**WHAT THIS TASK INVOLVES:** With the first line as the start and the line containing "Expand the mysql" as the end, write out every line of the records exactly.

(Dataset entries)
# # # # # # #

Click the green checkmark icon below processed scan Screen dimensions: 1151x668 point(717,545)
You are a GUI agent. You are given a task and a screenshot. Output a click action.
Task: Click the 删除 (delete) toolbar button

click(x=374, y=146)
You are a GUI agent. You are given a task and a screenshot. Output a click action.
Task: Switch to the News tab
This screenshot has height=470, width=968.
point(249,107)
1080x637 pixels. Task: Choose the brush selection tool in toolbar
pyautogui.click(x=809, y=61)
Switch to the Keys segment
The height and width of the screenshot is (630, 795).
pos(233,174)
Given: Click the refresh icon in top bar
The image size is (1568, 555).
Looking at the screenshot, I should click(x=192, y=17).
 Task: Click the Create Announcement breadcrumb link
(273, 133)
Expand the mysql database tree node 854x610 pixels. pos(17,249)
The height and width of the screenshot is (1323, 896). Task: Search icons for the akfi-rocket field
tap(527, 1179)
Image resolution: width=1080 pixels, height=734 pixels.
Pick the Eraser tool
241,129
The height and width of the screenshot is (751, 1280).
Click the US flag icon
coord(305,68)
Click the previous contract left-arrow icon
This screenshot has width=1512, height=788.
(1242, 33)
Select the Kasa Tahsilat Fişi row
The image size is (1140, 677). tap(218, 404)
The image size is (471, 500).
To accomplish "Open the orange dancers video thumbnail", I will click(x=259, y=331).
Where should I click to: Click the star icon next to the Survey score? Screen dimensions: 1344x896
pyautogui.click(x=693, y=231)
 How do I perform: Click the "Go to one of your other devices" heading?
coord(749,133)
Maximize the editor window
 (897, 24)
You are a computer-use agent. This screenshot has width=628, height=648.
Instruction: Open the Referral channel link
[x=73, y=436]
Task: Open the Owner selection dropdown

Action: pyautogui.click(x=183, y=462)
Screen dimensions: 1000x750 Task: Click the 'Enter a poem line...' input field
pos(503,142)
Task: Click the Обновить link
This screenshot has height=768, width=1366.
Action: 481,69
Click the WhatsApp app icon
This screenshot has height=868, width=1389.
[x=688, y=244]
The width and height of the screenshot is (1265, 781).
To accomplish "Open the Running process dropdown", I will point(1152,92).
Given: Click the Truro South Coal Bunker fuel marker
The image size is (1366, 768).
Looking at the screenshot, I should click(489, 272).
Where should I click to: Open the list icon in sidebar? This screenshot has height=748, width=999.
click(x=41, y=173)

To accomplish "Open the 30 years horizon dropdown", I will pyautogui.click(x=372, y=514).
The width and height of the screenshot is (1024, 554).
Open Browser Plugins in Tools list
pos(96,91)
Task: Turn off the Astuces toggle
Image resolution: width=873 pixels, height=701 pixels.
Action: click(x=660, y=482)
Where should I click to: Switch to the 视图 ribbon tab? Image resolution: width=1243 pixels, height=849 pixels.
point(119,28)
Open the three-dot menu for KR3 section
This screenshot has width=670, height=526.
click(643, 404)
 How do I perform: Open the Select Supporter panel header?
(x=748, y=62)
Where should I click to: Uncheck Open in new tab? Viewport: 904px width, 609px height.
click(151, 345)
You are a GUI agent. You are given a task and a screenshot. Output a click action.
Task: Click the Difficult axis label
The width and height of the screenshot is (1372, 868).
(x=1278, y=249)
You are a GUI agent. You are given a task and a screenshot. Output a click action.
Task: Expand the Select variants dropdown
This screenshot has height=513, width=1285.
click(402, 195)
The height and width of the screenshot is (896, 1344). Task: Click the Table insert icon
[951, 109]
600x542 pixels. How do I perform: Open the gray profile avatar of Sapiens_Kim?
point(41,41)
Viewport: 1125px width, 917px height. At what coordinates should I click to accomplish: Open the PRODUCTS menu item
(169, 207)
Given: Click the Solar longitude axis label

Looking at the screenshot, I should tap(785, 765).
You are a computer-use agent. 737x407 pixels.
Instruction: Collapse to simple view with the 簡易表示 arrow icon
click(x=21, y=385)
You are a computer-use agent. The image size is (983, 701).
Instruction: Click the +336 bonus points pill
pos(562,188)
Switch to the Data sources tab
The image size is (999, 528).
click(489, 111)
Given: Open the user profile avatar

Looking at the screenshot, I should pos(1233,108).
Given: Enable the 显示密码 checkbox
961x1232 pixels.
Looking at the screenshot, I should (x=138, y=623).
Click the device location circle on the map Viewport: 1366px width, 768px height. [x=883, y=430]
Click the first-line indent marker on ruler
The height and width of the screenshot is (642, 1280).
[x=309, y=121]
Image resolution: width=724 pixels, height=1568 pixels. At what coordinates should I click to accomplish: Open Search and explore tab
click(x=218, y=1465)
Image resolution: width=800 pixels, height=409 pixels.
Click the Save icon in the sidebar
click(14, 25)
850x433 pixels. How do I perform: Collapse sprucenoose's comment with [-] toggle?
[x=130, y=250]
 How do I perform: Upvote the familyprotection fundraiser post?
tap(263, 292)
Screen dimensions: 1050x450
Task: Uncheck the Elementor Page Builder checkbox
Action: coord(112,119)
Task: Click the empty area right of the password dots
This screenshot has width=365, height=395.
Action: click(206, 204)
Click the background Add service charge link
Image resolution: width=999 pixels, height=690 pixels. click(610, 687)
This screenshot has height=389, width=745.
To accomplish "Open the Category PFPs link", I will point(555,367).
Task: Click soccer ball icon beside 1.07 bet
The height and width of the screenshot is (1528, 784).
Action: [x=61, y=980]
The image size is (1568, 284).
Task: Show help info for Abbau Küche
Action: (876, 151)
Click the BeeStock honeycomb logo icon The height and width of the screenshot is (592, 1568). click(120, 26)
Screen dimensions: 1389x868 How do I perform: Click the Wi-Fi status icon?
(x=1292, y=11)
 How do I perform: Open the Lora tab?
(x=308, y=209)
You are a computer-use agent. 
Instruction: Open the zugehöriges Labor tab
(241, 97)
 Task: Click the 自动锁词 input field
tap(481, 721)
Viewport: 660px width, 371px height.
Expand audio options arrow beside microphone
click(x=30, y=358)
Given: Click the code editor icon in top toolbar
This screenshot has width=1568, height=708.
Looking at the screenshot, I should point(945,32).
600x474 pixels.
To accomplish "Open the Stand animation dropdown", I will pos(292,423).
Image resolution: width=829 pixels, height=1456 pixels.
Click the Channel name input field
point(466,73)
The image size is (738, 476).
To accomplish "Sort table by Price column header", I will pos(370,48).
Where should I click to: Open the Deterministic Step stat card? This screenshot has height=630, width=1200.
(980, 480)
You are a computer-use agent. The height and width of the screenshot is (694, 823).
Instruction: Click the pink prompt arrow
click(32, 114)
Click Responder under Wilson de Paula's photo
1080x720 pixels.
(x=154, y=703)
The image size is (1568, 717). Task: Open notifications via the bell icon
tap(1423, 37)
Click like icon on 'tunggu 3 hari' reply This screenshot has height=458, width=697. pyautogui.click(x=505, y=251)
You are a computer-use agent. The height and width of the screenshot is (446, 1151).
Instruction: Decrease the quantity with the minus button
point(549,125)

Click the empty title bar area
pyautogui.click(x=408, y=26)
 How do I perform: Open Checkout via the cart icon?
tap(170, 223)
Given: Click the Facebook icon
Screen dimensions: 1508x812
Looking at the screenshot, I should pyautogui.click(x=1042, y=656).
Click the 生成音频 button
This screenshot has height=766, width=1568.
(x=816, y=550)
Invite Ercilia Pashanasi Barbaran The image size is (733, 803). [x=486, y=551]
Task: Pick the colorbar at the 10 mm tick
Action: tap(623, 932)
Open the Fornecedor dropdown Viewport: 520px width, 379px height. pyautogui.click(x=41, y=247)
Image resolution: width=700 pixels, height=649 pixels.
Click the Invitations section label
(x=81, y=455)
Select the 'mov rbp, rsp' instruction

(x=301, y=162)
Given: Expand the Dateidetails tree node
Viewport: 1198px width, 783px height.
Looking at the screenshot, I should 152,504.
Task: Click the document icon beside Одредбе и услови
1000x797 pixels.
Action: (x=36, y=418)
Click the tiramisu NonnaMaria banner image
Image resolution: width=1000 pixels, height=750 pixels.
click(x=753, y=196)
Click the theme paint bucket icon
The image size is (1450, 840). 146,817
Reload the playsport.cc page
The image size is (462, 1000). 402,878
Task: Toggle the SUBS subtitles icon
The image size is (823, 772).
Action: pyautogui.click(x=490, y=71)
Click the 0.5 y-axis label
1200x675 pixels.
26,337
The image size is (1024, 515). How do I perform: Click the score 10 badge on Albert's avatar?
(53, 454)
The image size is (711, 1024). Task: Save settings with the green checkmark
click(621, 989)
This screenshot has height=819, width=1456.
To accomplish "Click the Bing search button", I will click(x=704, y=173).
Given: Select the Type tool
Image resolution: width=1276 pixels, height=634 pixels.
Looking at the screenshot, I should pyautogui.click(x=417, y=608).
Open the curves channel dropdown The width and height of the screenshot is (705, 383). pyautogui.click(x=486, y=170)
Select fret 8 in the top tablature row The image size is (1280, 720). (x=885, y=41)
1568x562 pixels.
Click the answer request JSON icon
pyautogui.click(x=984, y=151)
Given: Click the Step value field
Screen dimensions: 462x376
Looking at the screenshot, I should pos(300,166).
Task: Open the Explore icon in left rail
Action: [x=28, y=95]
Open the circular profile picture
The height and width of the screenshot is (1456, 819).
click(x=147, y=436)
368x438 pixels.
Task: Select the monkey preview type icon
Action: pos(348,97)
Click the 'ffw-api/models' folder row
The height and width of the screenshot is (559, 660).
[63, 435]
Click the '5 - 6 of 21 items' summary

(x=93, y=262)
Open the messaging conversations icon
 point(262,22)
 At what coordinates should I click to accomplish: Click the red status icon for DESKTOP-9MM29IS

# # # # # # #

**ANSWER SPACE:**
Click the green checkmark icon below processed scan Screen dimensions: 1151x668 point(717,545)
You are a GUI agent. You are given a task and a screenshot. Output a click action.
Task: Click the 删除 (delete) toolbar button

click(x=374, y=146)
You are a GUI agent. You are given a task and a screenshot. Output a click action.
Task: Switch to the News tab
This screenshot has height=470, width=968.
point(249,107)
1080x637 pixels. Task: Choose the brush selection tool in toolbar
pyautogui.click(x=809, y=61)
Switch to the Keys segment
The height and width of the screenshot is (630, 795).
pos(233,174)
Given: Click the refresh icon in top bar
The image size is (1568, 555).
Looking at the screenshot, I should click(x=192, y=17).
 Task: Click the Create Announcement breadcrumb link
(273, 133)
Expand the mysql database tree node 854x610 pixels. pos(17,249)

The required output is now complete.